Primordialmente, é fulcral pontuar que a ausência dos pais no cotidiano escolar das crianças fragiliza a dignidade humana desses jovens. Nesse sentido, a Declaração Universal dos Direitos Humanos - promulgada em 1948 pela Organização das Nações Unidas - assegura que todos os indivíduos fazem jus a direitos básicos, a exemplo da educação de qualidade. Ocorre que, no Brasil, a juventude está distante de vivenciar o benefício previsto pela ONU, sobretudo por conta da falta de interesse dos responsáveis por esses menores na trajetória estudantil desses. Esse desinteresse é causado principalmente pela internet, na qual os pais preferem passar seu tempo livre em vez de ficar com seus filhos. Isso, por consequência, é responsável pela perca da motivação nos estudos, acarretando a evasão escolar. Assim, se essas crianças continuarem a ser tratadas como invisíveis, os direitos firmados em 1948 permaneceração como privilégios.

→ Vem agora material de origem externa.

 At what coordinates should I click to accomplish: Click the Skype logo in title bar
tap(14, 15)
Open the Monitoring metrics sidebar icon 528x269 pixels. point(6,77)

Ademais, a inércia estatal inviabiliza o combate da problemática exposta. A esse respeito, o filósofo inglês John Locke desenvolveu o conceito de “Contrato Social”, a partir do qual os indivíduos deveriam confiar no Estado, que, por sua vez, garantiria direitos inalienáveis à população. Contudo, a ineficiência no combate à evasão escolar evidencia que o Poder Público se mostra incapaz de cumprir o contrato de Locke, na medida em que não ocorre o direcionamento de verbas para campanhas de conscientização que demonstrem a importância de um papel ativo - como o simples ato de perguntar o que foi aprendido no dia - para a manutenção da motivação nos estudos.